(Stored data)
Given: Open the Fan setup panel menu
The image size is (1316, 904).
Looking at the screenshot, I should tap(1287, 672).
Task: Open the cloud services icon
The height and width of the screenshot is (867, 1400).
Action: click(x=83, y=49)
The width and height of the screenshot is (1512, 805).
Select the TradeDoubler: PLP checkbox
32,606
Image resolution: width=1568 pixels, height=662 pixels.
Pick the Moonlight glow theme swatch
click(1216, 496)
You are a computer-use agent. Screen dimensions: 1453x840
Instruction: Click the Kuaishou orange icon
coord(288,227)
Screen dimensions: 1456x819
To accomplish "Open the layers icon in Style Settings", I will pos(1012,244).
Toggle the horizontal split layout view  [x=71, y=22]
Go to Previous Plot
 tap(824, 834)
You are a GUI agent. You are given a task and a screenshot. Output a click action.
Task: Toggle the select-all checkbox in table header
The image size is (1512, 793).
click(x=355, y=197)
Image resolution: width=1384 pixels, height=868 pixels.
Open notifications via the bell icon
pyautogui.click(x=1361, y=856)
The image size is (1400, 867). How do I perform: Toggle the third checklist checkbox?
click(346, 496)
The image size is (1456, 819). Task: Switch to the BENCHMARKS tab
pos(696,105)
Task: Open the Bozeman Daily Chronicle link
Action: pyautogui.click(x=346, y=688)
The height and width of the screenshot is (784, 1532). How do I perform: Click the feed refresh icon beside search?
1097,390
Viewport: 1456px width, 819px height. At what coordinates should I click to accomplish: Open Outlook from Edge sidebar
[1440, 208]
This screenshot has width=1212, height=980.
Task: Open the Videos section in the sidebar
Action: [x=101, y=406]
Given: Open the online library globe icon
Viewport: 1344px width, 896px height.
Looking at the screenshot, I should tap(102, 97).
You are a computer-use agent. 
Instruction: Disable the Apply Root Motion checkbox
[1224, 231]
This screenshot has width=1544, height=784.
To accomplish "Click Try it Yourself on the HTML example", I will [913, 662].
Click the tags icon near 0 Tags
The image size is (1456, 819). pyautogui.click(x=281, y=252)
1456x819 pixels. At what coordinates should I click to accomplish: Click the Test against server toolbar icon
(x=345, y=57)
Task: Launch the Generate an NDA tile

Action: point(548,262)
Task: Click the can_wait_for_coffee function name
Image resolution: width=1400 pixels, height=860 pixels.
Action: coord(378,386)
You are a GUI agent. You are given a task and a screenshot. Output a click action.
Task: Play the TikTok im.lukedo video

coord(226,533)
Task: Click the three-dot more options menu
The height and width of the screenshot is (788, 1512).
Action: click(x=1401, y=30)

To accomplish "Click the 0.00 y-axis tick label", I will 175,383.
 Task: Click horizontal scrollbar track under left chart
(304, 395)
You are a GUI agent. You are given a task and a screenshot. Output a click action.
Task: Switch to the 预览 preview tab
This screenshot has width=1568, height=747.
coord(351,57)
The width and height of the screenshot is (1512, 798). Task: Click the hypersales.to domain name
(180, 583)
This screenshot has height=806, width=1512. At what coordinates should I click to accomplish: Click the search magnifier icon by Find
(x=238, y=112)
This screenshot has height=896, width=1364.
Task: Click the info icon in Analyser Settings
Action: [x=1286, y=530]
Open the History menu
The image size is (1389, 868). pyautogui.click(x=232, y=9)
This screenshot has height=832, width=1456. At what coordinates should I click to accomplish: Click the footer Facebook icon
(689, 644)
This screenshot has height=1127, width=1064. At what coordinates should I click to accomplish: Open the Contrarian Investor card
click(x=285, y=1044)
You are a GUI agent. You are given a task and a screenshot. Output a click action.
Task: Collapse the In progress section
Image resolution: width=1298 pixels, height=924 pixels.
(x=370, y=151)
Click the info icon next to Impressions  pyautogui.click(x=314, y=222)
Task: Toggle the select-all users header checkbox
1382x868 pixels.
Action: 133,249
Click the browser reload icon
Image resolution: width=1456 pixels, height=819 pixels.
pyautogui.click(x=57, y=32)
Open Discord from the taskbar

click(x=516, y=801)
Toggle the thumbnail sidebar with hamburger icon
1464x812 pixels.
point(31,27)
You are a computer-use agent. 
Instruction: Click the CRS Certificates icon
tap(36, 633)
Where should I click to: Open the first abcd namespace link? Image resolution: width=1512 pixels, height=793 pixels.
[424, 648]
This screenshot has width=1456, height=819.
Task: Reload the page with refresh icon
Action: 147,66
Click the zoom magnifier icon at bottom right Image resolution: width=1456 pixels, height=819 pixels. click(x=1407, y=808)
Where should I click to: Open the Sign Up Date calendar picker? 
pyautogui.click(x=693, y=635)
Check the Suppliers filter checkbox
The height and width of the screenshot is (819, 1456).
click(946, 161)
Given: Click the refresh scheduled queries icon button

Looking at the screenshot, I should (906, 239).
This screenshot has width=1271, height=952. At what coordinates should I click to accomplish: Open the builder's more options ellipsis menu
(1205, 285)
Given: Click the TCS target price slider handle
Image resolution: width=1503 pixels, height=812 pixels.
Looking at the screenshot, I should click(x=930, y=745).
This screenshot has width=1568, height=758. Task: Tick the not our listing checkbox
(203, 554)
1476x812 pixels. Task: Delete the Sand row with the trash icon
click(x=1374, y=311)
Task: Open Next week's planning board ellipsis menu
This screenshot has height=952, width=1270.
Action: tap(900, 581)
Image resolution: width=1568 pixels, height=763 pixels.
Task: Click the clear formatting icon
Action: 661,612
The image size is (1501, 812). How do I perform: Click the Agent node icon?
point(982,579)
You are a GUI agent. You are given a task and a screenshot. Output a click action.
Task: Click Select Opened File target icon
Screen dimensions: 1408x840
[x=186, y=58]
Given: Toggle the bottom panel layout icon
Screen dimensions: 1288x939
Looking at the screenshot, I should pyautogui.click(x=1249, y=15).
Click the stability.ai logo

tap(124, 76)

WHAT TO PRODUCE
The records above are to be repeated in full, word for word.

RESULT
Given: Open the Fan setup panel menu
The image size is (1316, 904).
Looking at the screenshot, I should tap(1287, 672).
Task: Open the cloud services icon
The height and width of the screenshot is (867, 1400).
Action: click(x=83, y=49)
The width and height of the screenshot is (1512, 805).
Select the TradeDoubler: PLP checkbox
32,606
Image resolution: width=1568 pixels, height=662 pixels.
Pick the Moonlight glow theme swatch
click(1216, 496)
You are a computer-use agent. Screen dimensions: 1453x840
Instruction: Click the Kuaishou orange icon
coord(288,227)
Screen dimensions: 1456x819
To accomplish "Open the layers icon in Style Settings", I will pos(1012,244).
Toggle the horizontal split layout view  [x=71, y=22]
Go to Previous Plot
 tap(824, 834)
You are a GUI agent. You are given a task and a screenshot. Output a click action.
Task: Toggle the select-all checkbox in table header
The image size is (1512, 793).
click(x=355, y=197)
Image resolution: width=1384 pixels, height=868 pixels.
Open notifications via the bell icon
pyautogui.click(x=1361, y=856)
The image size is (1400, 867). How do I perform: Toggle the third checklist checkbox?
click(346, 496)
The image size is (1456, 819). Task: Switch to the BENCHMARKS tab
pos(696,105)
Task: Open the Bozeman Daily Chronicle link
Action: pyautogui.click(x=346, y=688)
The height and width of the screenshot is (784, 1532). How do I perform: Click the feed refresh icon beside search?
1097,390
Viewport: 1456px width, 819px height. At what coordinates should I click to accomplish: Open Outlook from Edge sidebar
[1440, 208]
This screenshot has width=1212, height=980.
Task: Open the Videos section in the sidebar
Action: [x=101, y=406]
Given: Open the online library globe icon
Viewport: 1344px width, 896px height.
Looking at the screenshot, I should tap(102, 97).
You are a computer-use agent. 
Instruction: Disable the Apply Root Motion checkbox
[1224, 231]
This screenshot has width=1544, height=784.
To accomplish "Click Try it Yourself on the HTML example", I will [913, 662].
Click the tags icon near 0 Tags
The image size is (1456, 819). pyautogui.click(x=281, y=252)
1456x819 pixels. At what coordinates should I click to accomplish: Click the Test against server toolbar icon
(x=345, y=57)
Task: Launch the Generate an NDA tile

Action: point(548,262)
Task: Click the can_wait_for_coffee function name
Image resolution: width=1400 pixels, height=860 pixels.
Action: coord(378,386)
You are a GUI agent. You are given a task and a screenshot. Output a click action.
Task: Play the TikTok im.lukedo video

coord(226,533)
Task: Click the three-dot more options menu
The height and width of the screenshot is (788, 1512).
Action: click(x=1401, y=30)

To accomplish "Click the 0.00 y-axis tick label", I will 175,383.
 Task: Click horizontal scrollbar track under left chart
(304, 395)
You are a GUI agent. You are given a task and a screenshot. Output a click action.
Task: Switch to the 预览 preview tab
This screenshot has width=1568, height=747.
coord(351,57)
The width and height of the screenshot is (1512, 798). Task: Click the hypersales.to domain name
(180, 583)
This screenshot has height=806, width=1512. At what coordinates should I click to accomplish: Click the search magnifier icon by Find
(x=238, y=112)
This screenshot has height=896, width=1364.
Task: Click the info icon in Analyser Settings
Action: [x=1286, y=530]
Open the History menu
The image size is (1389, 868). pyautogui.click(x=232, y=9)
This screenshot has height=832, width=1456. At what coordinates should I click to accomplish: Click the footer Facebook icon
(689, 644)
This screenshot has height=1127, width=1064. At what coordinates should I click to accomplish: Open the Contrarian Investor card
click(x=285, y=1044)
You are a GUI agent. You are given a task and a screenshot. Output a click action.
Task: Collapse the In progress section
Image resolution: width=1298 pixels, height=924 pixels.
(x=370, y=151)
Click the info icon next to Impressions  pyautogui.click(x=314, y=222)
Task: Toggle the select-all users header checkbox
1382x868 pixels.
Action: 133,249
Click the browser reload icon
Image resolution: width=1456 pixels, height=819 pixels.
pyautogui.click(x=57, y=32)
Open Discord from the taskbar

click(x=516, y=801)
Toggle the thumbnail sidebar with hamburger icon
1464x812 pixels.
point(31,27)
You are a computer-use agent. 
Instruction: Click the CRS Certificates icon
tap(36, 633)
Where should I click to: Open the first abcd namespace link? Image resolution: width=1512 pixels, height=793 pixels.
[424, 648]
This screenshot has width=1456, height=819.
Task: Reload the page with refresh icon
Action: 147,66
Click the zoom magnifier icon at bottom right Image resolution: width=1456 pixels, height=819 pixels. click(x=1407, y=808)
Where should I click to: Open the Sign Up Date calendar picker? 
pyautogui.click(x=693, y=635)
Check the Suppliers filter checkbox
The height and width of the screenshot is (819, 1456).
click(946, 161)
Given: Click the refresh scheduled queries icon button

Looking at the screenshot, I should (906, 239).
This screenshot has width=1271, height=952. At what coordinates should I click to accomplish: Open the builder's more options ellipsis menu
(1205, 285)
Given: Click the TCS target price slider handle
Image resolution: width=1503 pixels, height=812 pixels.
Looking at the screenshot, I should click(x=930, y=745).
This screenshot has width=1568, height=758. Task: Tick the not our listing checkbox
(203, 554)
1476x812 pixels. Task: Delete the Sand row with the trash icon
click(x=1374, y=311)
Task: Open Next week's planning board ellipsis menu
This screenshot has height=952, width=1270.
Action: tap(900, 581)
Image resolution: width=1568 pixels, height=763 pixels.
Task: Click the clear formatting icon
Action: 661,612
The image size is (1501, 812). How do I perform: Click the Agent node icon?
point(982,579)
You are a GUI agent. You are given a task and a screenshot. Output a click action.
Task: Click Select Opened File target icon
Screen dimensions: 1408x840
[x=186, y=58]
Given: Toggle the bottom panel layout icon
Screen dimensions: 1288x939
Looking at the screenshot, I should pyautogui.click(x=1249, y=15).
Click the stability.ai logo

tap(124, 76)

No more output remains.